I thought the conversation was over, and I made a grab for the Ranch dressing and an escape, but I had no such luck.
She scooted her cart over by mine and settled in for a long conversation. uh-oh
"When I was raising my kids, I knew a 5 year old with Down syndrome, and she was surprisingly smart."
"I believe it. Down syndrome is a very misunderstood label." I replied.
She leaned in my face with a look of judgement.
"Did you know that all Down syndrome people look exactly the same?"
"Well, actually each person with Down syndrome is unique-just like all the other people.

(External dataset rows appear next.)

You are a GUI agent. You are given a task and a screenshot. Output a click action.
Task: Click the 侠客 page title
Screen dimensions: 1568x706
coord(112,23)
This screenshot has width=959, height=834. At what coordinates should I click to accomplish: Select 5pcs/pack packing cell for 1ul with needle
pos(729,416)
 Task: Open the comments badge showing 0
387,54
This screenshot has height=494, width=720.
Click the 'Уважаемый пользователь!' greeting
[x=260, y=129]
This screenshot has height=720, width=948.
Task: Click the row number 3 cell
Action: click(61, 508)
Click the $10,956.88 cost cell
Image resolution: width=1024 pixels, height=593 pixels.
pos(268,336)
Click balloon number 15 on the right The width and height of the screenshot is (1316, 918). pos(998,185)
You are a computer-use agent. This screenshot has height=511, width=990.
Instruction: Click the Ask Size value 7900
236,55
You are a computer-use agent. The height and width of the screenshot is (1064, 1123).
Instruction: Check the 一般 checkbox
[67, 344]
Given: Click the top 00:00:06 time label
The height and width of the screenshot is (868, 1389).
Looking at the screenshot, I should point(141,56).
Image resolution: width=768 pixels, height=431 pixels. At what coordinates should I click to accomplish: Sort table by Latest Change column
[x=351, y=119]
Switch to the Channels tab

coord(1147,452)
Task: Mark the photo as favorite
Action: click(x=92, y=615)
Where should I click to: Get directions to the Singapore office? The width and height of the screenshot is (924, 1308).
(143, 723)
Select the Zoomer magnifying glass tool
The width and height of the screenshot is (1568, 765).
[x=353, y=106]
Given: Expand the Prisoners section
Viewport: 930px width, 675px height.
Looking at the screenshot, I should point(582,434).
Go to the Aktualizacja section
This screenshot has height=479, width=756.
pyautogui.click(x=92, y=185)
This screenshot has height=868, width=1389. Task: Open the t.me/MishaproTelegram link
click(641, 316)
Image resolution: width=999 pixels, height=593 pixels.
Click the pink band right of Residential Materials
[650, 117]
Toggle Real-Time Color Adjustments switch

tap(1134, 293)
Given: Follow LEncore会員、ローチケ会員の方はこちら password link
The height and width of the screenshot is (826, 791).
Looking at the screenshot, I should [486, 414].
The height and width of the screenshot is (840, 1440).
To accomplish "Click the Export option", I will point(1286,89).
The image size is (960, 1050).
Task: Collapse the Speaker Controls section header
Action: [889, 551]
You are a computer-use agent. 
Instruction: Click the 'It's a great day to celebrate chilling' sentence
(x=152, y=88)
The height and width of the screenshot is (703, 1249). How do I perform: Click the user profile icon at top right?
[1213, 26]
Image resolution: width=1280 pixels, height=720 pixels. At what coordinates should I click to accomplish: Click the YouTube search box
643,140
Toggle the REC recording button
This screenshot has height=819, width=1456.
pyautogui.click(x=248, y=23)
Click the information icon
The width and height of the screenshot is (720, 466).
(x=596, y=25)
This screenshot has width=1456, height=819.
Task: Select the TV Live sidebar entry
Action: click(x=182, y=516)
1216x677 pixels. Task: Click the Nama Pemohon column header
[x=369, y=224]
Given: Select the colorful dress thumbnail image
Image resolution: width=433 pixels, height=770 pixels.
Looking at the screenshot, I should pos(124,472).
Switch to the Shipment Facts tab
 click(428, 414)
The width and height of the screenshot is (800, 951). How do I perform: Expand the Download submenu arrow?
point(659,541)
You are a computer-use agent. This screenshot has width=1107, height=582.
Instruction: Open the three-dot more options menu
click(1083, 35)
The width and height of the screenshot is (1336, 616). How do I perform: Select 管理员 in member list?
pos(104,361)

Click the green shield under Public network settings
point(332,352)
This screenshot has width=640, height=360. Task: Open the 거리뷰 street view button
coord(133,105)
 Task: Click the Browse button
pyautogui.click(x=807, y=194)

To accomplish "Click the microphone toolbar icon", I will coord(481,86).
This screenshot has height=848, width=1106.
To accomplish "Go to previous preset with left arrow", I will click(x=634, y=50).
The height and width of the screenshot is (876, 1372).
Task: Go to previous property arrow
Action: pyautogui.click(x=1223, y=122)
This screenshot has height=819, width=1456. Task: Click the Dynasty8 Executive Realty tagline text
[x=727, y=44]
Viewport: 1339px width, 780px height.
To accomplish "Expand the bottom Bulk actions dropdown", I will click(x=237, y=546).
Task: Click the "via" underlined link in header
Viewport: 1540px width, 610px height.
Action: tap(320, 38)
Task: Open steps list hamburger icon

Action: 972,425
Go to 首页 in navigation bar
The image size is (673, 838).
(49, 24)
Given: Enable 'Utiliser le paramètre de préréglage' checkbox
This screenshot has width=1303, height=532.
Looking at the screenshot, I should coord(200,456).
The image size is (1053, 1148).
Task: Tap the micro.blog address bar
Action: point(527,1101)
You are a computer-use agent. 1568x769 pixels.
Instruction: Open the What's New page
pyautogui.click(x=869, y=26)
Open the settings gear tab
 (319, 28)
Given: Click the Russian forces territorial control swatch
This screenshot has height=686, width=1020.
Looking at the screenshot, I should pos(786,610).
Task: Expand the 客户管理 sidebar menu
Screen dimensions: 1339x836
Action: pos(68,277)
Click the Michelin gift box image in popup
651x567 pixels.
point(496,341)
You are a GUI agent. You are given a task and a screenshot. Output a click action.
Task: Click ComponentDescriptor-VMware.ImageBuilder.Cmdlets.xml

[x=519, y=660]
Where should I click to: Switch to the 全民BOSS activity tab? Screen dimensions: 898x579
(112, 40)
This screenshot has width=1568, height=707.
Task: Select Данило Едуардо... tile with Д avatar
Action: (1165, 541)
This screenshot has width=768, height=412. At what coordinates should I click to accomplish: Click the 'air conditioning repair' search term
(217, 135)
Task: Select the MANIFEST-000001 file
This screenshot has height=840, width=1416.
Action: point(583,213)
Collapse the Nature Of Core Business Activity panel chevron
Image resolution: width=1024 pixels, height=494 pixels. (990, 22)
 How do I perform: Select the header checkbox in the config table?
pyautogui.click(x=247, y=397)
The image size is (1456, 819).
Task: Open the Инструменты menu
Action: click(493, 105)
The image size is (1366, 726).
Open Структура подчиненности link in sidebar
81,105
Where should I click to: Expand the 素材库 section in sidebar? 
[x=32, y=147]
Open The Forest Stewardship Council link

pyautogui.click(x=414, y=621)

And while there might be similar features, individuals with Down syndrome are definitely not all the same." I said as gently as possible.
"And furthermore" she continued, ignoring me "If you wait until you're THIRTY to have a baby (she spat it out like another dirty word) that baby will mostly likely have Down syndrome. Better to have babies young."
She glared at me.
I was speechless but finally sputtered out a response.
"Well, I'm not thirty. Women of all ages can have a child with Down syndrome." I weakly replied. (Seriously, what do you say to that?)
"And I heard" (there's more?) "They actually have a test now that you can take WHILE YOU'RE PREGNANT to predict that sort of thing. Did you know that?" She asked me pointedly.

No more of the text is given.